6. Address or P.O. Box Issues

The OP-1 requires a physical business address, not a P.O. box. Carriers who file with a mailbox-service address or a post office box see the application flagged during vetting. Fix: use the actual street address of the principal place of business — which for owner-operators is often the home address.

7. EIN / Tax ID Mismatch

The EIN on the OP-1 has to match the one the IRS issued for the specific legal entity named on the application. Carriers who run multiple LLCs, or who file the OP-1 under a new LLC while still using an old EIN, get flagged. Fix: confirm the IRS EIN confirmation letter matches the exact legal name on the OP-1 before filing.

How to Sanity-Check an OP-1 Before Submission

A three-line pre-flight check that catches most of the errors above:

  • Does the legal name on the OP-1 match the state secretary of state record exactly, including suffix (LLC / Inc. / Corp.)?
  • Does the EIN on the OP-1 match the IRS confirmation letter for that same entity?
  • Is there a plan for BOC-3, insurance, and (for brokers) the surety bond that puts all three on file within 20 days of the FMCSA Register notice?

If any of those three answers is “no,” the application is likely to stall during vetting. Fixing up front costs minutes; fixing after the hold costs weeks.

Bottom line: Most OP-1 delays trace back to a name mismatch, a missing BOC-3, a late BMC-91 insurance filing, or a broker who forgot to start the surety bond. Each is mechanical to fix before filing and expensive to fix after. Treat the 20-day clock that starts at the FMCSA Register notice as a hard deadline for the parallel filings, not as dead time.

Frequently Asked Questions

What is the most common mistake on an operating authority application?

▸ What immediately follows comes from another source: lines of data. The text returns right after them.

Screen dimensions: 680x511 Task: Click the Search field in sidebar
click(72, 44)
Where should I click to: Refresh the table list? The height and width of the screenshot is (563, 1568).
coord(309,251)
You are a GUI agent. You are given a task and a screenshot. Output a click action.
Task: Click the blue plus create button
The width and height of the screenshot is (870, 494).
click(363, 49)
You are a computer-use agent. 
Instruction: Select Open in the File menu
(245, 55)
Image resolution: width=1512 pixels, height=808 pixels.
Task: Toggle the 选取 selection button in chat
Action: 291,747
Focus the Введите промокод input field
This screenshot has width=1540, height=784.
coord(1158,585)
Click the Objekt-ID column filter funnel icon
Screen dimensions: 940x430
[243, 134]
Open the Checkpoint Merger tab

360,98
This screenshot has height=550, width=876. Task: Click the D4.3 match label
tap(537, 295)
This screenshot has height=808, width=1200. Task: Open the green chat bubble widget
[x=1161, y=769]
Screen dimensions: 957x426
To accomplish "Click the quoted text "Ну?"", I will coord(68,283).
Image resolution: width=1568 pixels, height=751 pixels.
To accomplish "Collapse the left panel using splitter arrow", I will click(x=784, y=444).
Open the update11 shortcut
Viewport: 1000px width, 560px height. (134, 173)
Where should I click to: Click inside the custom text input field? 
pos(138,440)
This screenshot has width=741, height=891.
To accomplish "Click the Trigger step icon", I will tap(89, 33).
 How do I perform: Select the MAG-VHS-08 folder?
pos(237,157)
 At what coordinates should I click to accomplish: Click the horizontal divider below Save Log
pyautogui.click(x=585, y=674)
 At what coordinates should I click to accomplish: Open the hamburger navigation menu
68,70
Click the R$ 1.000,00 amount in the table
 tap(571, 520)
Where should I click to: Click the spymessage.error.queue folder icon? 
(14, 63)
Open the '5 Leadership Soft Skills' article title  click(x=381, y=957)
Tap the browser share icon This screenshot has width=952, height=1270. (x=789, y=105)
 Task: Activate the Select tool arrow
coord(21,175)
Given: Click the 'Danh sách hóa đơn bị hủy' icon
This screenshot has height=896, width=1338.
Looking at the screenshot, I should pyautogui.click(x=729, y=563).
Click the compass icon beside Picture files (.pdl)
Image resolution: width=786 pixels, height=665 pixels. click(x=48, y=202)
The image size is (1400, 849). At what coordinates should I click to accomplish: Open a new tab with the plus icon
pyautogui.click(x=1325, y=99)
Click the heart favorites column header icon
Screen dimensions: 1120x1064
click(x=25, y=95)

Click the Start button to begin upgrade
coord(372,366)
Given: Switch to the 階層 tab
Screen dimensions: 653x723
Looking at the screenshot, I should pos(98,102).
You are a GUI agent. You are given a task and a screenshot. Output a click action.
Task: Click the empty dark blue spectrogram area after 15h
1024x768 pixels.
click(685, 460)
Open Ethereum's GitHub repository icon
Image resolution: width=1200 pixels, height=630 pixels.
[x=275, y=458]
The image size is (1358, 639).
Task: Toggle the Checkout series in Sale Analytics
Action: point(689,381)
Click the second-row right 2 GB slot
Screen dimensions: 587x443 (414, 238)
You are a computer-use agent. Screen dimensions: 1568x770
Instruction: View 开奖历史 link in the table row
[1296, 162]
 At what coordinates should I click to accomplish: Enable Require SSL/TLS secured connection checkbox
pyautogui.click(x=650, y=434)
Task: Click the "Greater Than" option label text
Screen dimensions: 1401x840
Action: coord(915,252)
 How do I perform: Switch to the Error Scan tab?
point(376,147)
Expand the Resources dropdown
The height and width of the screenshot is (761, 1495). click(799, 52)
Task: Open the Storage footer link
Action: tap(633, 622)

A legal-name mismatch between the OP-1 and the state-level LLC or corporation filing. FMCSA matches the name on your OP-1 to the state business registry during vetting; if the LLC is "Smith Trucking LLC" and the OP-1 says "Smith Trucking Inc," the application stalls until the mismatch is corrected. Always pull the exact name from the state secretary of state record.

Can I change my authority type after I file the OP-1?

It is possible but messy. Changing from motor carrier to broker (or vice versa) after submission usually means withdrawing the original application and filing a new one, which triggers a new $300 fee and a fresh FMCSA review. The cleaner fix is to decide authority type up front - and if the business does both, file both authorities at once.

How late can I file a BOC-3?

The BOC-3 does not strictly have to be on file the moment you submit the application, but under 49 CFR §365.109T it is due within 20 days of the application notice publishing in the FMCSA Register, and the FMCSA will not activate the authority without it. Filing the BOC-3 within a day or two of the application is the safest pattern. A missing BOC-3 is one of the top reasons new authorities stall past 6 weeks.

What insurance gap delays MC number activation?

The most frequent gap is the BMC-91 or BMC-91X insurance filing arriving late - past the 20-day deadline that runs from the FMCSA Register notice - or arriving with an effective date that leaves a coverage gap. The BMC-91 is filed by the insurer directly with the FMCSA, not by the carrier - so the timing depends on your agent. Confirm with the insurer that the BMC-91 will be filed promptly before you bind the policy.

What happens if the FMCSA rejects my operating authority application?

The FMCSA issues a deficiency letter citing the specific defect. The carrier fixes the issue and refiles. The $300 fee is not refunded for a rejection, but most professional filers (FastAuthority included) refile the corrected application at no additional service fee under their acceptance guarantee.